■ **Selected extract**:
* Start *
Bushloe High School was a middle school with academy status located in Wigston, Leicestershire, England.

Admissions
It was a middle school, using the three-tier education system (invented in Leicestershire in the early 1960s as part of the Leicestershire Plan, later adopted by some parts of the UK, notably Northumberland and Bedfordshire). Many middle schools in Leicestershire returned to the more traditional age ranges in 2009. Middle schools are classed as secondary schools.

It was situated on the B582 in Wigston, next to two other schools - a middle school (Abington Academy) with the same age ranges as Bushloe, and a college (Guthlaxton College), both of which, in September 2015, merged with Bushloe to become Wigston College - opposite Oadby and Wigston council offices at Bushloe House, after which the school was named.

History
Bushloe High School opened in September 1959.

Headteachers 
Ann Webster 2004-2015

New building
A new building was opened in 2006. The former building was completely demolished, except the older sports hall, which was used by Abington Academy, which neighboured Bushloe.
* End *
■ **Record excerpts**:
* Start *
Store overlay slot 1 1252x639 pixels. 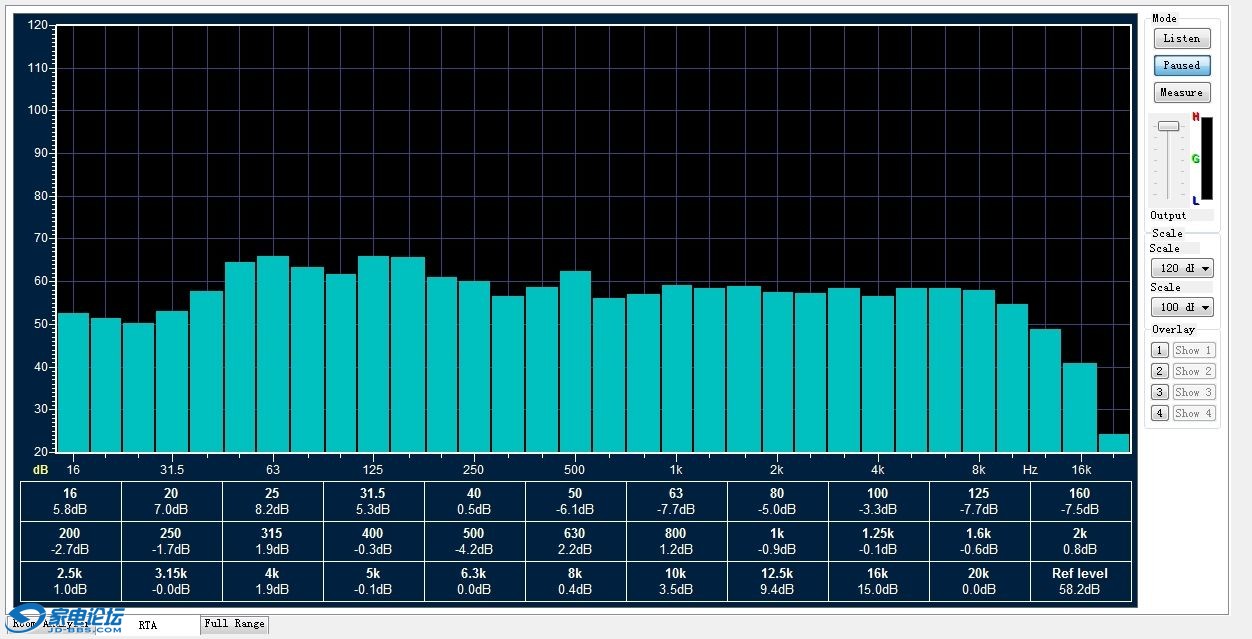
* End *
* Start *
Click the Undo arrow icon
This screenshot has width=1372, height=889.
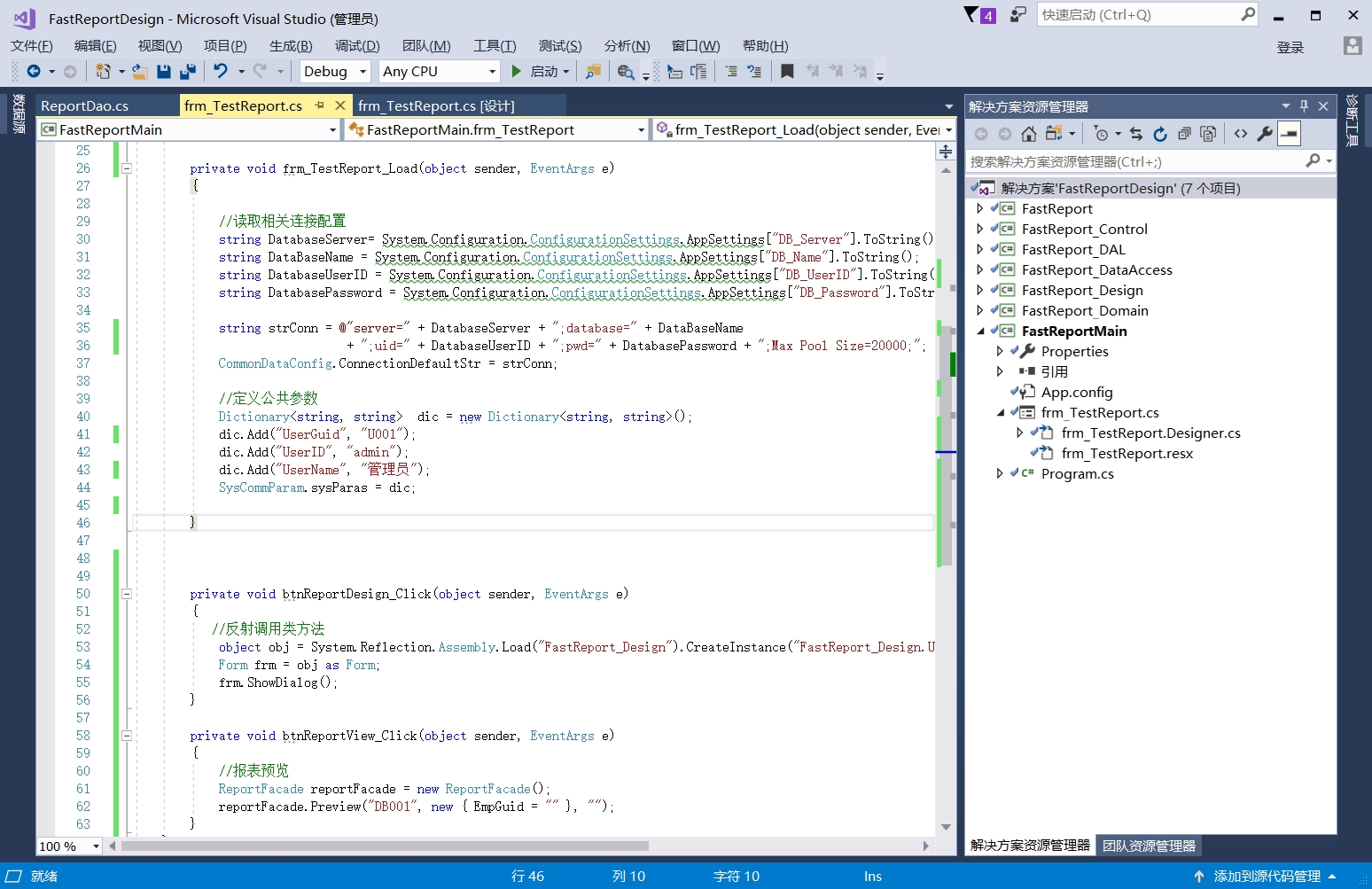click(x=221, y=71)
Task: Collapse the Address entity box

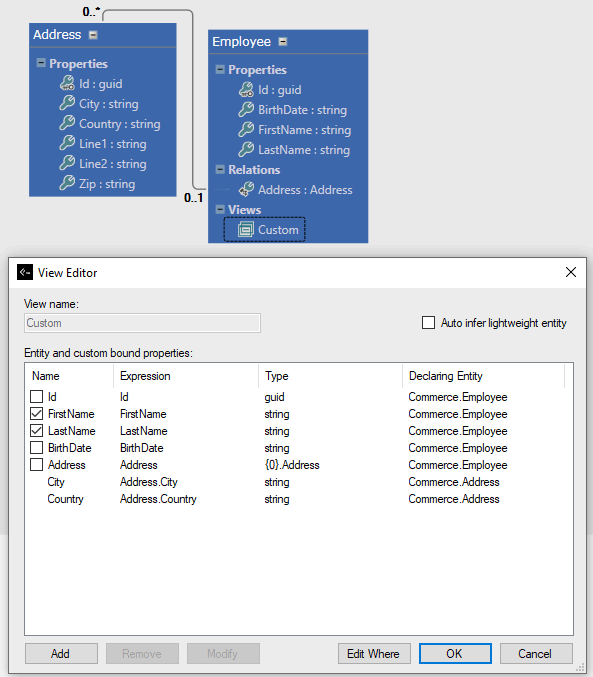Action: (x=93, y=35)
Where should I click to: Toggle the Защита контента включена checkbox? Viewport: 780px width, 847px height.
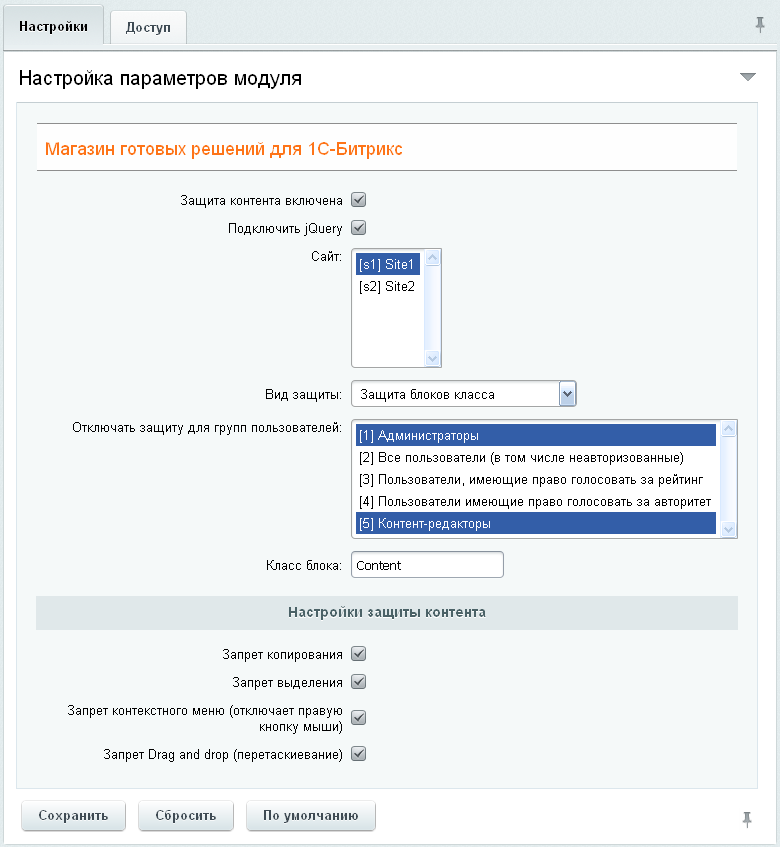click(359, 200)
* End *
■ **What to do**:
1. Reproduce the passage on Bushloe High School word for word, from "It was situated" to "school was named.".
2. According to the text on Bushloe High School, which two schools merged with Bushloe in September 2015 to become Wigston College?

■ **Task solutions**:
1.
It was situated on the B582 in Wigston, next to two other schools - a middle school (Abington Academy) with the same age ranges as Bushloe, and a college (Guthlaxton College), both of which, in September 2015, merged with Bushloe to become Wigston College - opposite Oadby and Wigston council offices at Bushloe House, after which the school was named.

2. Abington Academy and Guthlaxton College.